May 5, 2015 — Over the past several years, crowdfunding websites like Kickstarter, Indiegogo and Kiva have helped people all over the world raise money for a host of activities—artistic endeavors, tech startups, community or personal projects, charities, and more. Now there are plans for a crowdfunding site focused on raising money specifically for global public health projects—things like stocking a rural health clinic or providing a water filtration system for a small village.
The new platform will be launched soon by Janssen, the pharmaceutical company of Johnson & Johnson. Students and faculty at Harvard T.H. Chan School of Public Health got an overview about how the platform will work on April 30, 2015 in Kresge 502 from Derek Fetzer, a director of global public health at Janssen; and Harvard graduate Sara Gorman, PhD ’13 (English literature), who works as a consultant for Janssen and is an MPH candidate at Columbia University Mailman School of Public Health. Gorman has also worked as a research assistant for Michelle Williams, chair of Harvard Chan’s Department of Epidemiology, who introduced the two speakers.
The crowdfunding site will work very simply. People affiliated with nonprofits will post their proposed global health projects on the site free of charge. Each project will be vetted by a panel of academics to ensure that it’s a bona fide public health project—that each “has a population impact, and that it’s a true priority,” Fetzer said. Potential donors will be able to browse the various proposals and choose whatever public health priorities appeal to them. And donors will be able to track the progress of the projects they fund and to communicate directly with project owners.

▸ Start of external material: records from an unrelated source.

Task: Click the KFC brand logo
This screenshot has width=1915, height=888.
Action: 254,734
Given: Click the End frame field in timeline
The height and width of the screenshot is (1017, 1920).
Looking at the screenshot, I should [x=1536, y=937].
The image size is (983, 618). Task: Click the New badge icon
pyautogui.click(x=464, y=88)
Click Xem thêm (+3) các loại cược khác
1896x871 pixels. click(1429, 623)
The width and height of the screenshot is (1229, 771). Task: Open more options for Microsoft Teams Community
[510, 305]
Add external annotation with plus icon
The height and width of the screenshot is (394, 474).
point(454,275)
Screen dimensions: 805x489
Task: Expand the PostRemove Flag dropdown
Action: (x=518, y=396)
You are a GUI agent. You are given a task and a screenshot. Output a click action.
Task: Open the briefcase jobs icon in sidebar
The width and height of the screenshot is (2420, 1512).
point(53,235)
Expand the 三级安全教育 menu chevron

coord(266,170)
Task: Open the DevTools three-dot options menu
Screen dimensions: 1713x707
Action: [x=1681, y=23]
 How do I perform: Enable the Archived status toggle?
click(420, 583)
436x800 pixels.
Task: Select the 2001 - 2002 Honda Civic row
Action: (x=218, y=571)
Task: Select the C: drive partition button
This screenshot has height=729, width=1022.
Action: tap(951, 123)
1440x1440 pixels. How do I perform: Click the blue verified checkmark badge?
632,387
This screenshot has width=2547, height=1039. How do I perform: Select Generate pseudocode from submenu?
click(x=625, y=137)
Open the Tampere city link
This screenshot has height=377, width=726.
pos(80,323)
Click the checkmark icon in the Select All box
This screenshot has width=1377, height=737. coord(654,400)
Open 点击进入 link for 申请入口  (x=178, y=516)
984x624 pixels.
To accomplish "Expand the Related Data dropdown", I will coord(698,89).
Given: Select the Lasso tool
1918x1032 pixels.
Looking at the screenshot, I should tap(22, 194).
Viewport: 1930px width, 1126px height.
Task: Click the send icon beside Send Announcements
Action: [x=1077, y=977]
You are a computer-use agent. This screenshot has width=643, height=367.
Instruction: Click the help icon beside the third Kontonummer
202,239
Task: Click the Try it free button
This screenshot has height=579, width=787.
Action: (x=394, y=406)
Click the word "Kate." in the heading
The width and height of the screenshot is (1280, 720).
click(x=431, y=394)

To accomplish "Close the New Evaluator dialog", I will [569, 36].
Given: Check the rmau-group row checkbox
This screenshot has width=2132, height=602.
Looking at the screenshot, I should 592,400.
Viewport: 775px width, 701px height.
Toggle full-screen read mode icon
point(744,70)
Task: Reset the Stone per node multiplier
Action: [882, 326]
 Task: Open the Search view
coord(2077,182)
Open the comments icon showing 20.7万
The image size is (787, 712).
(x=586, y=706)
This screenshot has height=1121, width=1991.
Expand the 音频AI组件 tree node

Gorman pointed out that the crowdfunding phenomenon is growing rapidly, with much of it aimed at benefiting social causes. “While we think about trying to get money for things like charitable causes and global causes from corporations and government entities, individuals are a huge source that are often overlooked,” she said. “There’s a lot of potential to tap into this ‘crowd’ of individuals to get money for things like global health projects—and that’s where crowdfunding comes in.”